→ YOUR INSTRUCTIONS: Would you please copy the part of the material below that opens with the line containing "Task: Follow the Администрация mention link" and closes with the line containing "Image resolution: width=590"? Copy it exactly, and only it.

→ SUPPLIED DATA:
════════
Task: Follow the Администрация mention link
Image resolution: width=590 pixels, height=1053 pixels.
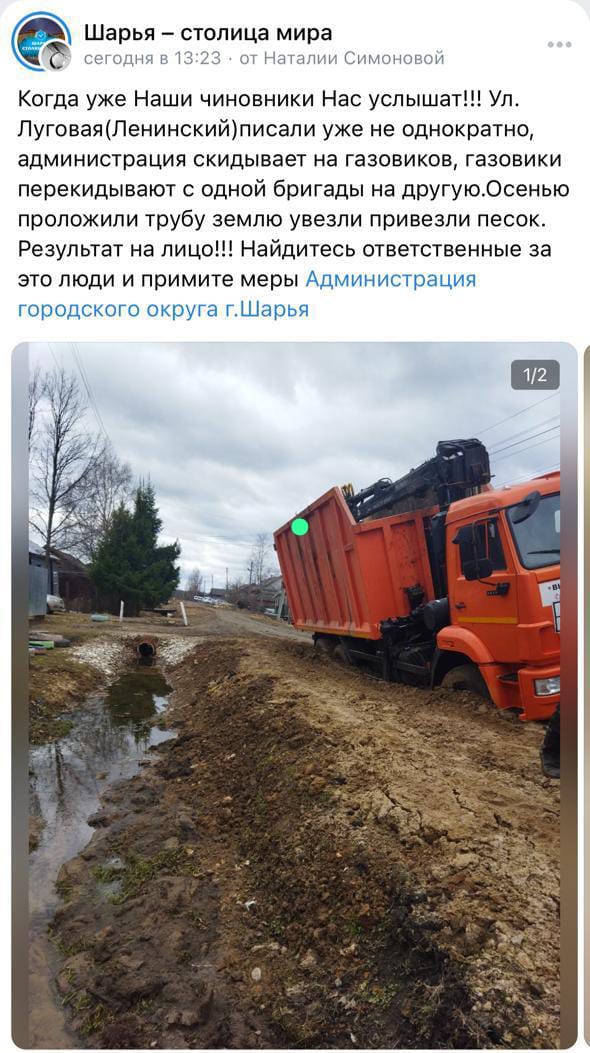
════════
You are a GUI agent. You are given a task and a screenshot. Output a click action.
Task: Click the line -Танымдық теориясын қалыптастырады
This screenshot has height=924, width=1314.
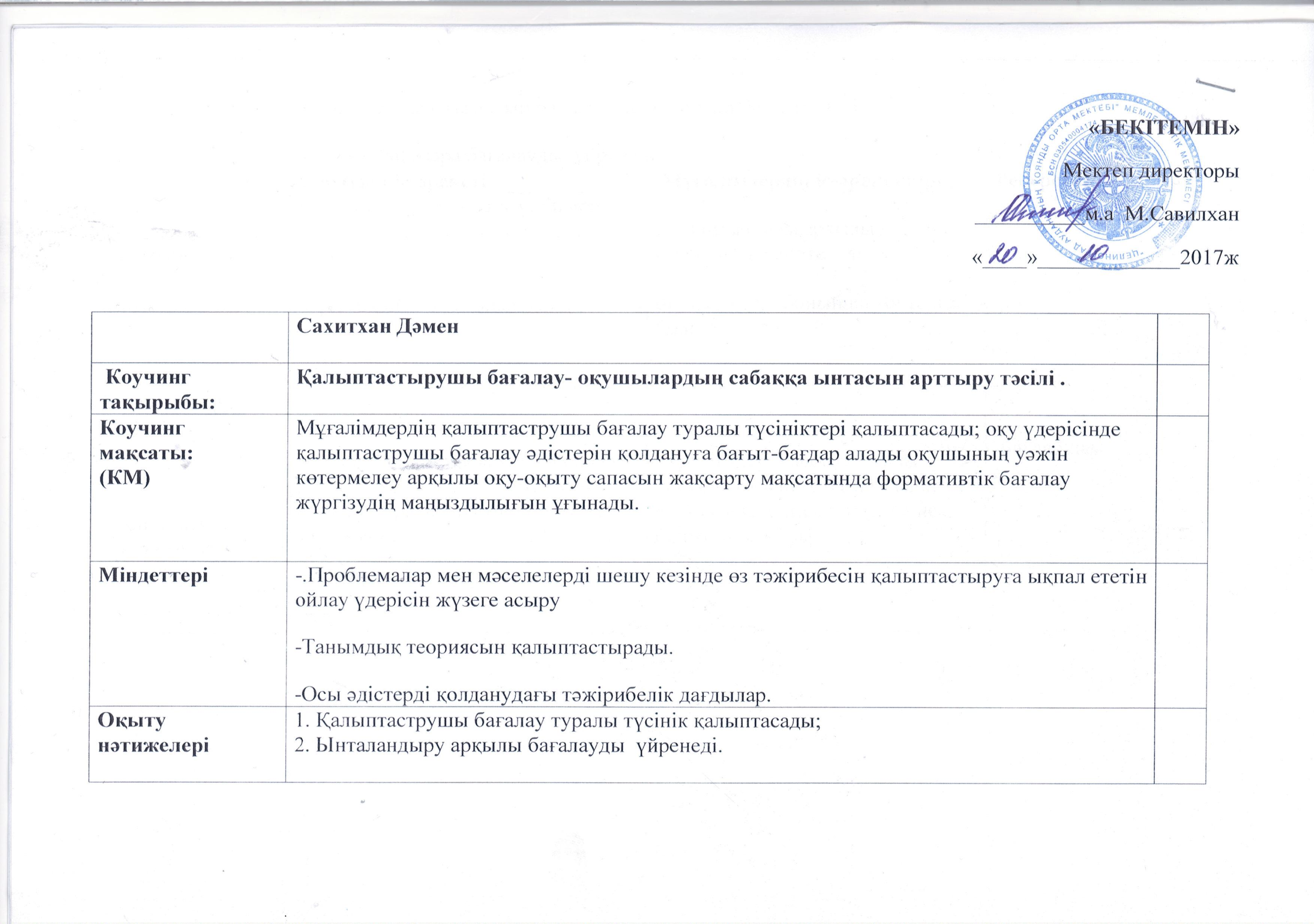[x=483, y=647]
════════
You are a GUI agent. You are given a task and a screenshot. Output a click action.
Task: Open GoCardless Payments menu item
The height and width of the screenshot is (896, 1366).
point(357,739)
════════
→ SOLUTION TO THE EXERCISE:
Task: Follow the Администрация mention link
Image resolution: width=590 pixels, height=1053 pixels.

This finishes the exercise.